The result of this study is a set of data points that will hopefully guide you in making an informed decision when picking and/or implementing your algorithm, and give you an order of magnitude of the performance you can expect to see in your real-time application, as well as code-size and memory requirements.

Sort Algorithms

In the scope of this algorithm and implementation review we have considered the Quicksort and Merge Sort algorithms, and we are only considering the problem of sorting unsigned 32-bits integers.

Much of these results do apply if we were to sort signed integers, but would likely vary if we were sorting 16-bits or 8-bits values as the optimization techniques used would likely vary.

Quick Sort Algorithm

The Quicksort algorithm has the following performance caracteristics:

  • best-case performance is 0(n.log(n))
  • worst-case performance is O(n^2)
  • average performance is O(n.log(n))

For a good discussion on this algorithm please refer to description of the Quick Sort algorithm on Wikipedia, or to the book The Art of Computer Programming by Donald Knuth which is an excellent reference on the subject.

Merge Sort Algorithm

The Merge Sort algorithm has the following performance caracteristics:

  • best-case performance is 0(n.log(n))
  • worst-case performance is O(n.log(n))
  • average performance is O(n.log(n))

A typical implementation of the Merge Sort algorithm involves:

  • Division of the elements to be sorted into subsets.
  • Sorting of each of the subset.
    • The same process (Merge Sort) can be applied recursively on each of these subsets to sort them.
  • Merge the resulting sorted lists of elements together.
    • Merging sorted lists is a process that is loop-friendly (and will leverage some of the DSP features), and the way memory is accessed by the program during the merge makes it quite cache-friendly as well.

When implementing this algorithm you need to choose at what level the division into subsets will stop.

For a good discussion on this algorithm please refer to description of the Merge Sort algorithm on Wikipedia, or to the book The Art of Computer Programming by Donald Knuth which is an excellent reference on the subject.

Variations on a Theme

When considering the uses a DSP application might do of a sort function it quickly becomes obvious that sorting alone will often not be the complete solution to the problem the application is trying to solve.

Index Ordering

For quite a few applications it will be interesting for the application to not only get as a result a sorted list, but also get an array that will give the original position of each item in the sorted list.

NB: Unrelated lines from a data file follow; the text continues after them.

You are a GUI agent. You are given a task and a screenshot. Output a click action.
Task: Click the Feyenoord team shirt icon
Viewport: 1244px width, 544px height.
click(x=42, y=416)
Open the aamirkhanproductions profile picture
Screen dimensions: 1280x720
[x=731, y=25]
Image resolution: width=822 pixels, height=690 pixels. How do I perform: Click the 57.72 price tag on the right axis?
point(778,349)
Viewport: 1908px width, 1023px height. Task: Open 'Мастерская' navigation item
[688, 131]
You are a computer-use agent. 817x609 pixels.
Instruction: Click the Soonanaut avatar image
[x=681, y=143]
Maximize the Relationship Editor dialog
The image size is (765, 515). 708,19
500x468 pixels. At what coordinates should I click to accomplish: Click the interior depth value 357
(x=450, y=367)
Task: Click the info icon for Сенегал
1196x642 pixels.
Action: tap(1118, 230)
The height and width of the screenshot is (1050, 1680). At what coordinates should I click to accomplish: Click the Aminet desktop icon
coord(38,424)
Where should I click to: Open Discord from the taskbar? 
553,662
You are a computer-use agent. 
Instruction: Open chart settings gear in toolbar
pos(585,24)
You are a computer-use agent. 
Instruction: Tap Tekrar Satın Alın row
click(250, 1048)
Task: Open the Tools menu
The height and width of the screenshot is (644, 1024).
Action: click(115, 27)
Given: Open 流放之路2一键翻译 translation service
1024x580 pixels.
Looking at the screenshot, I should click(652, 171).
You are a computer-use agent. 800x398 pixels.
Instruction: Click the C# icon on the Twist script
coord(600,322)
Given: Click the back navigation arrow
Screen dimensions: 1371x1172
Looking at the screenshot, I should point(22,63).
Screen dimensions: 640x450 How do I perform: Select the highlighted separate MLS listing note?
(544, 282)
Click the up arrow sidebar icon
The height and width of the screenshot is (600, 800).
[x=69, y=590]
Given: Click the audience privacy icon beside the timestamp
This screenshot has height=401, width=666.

This is what is called here "Index Ordering", and as part of this study implementations with and without "Index Ordering" have been created.

Finding the Top K entries from an array

In some cases the real problem to be solved requires only finding the top K entries from an array of N values, rather than sorting the whole array.

If that is the case of your application then this opens the door for some additional optimizations, as quite some CPU cycles can be saved by only partially sorting the content of the array.

A good starting point to learn more about this type of algorithms is the Wikipedia page on Selection Algorithm.

We have decided in this article to implement an optimized version of the Quickselect algorithm described on Wikipedia. It is basically a modified version of the Quicksort algorithm.

Keeping a list always sorted

Will be documented later.

Rather than sorting an array of values at periodic intervals or even just when needed it might be interesting to keep the list of sorted at all times.

This means that the list has to be re-ordered every time a value is updated.

Benchmark Results

Here are benchmark results of the run of three implementations of sort. These benchmarks were run in the following configuration:

  • using a TCI6488 DSP,
  • code placed in L2 memory,
  • data placed in L2 memory,
  • L1 memory entirely configured as cache,
  • the cache was warm.

CPU Cyles

The results are CPU cycles for the execution of the sort algorithm, with index ordering enabled.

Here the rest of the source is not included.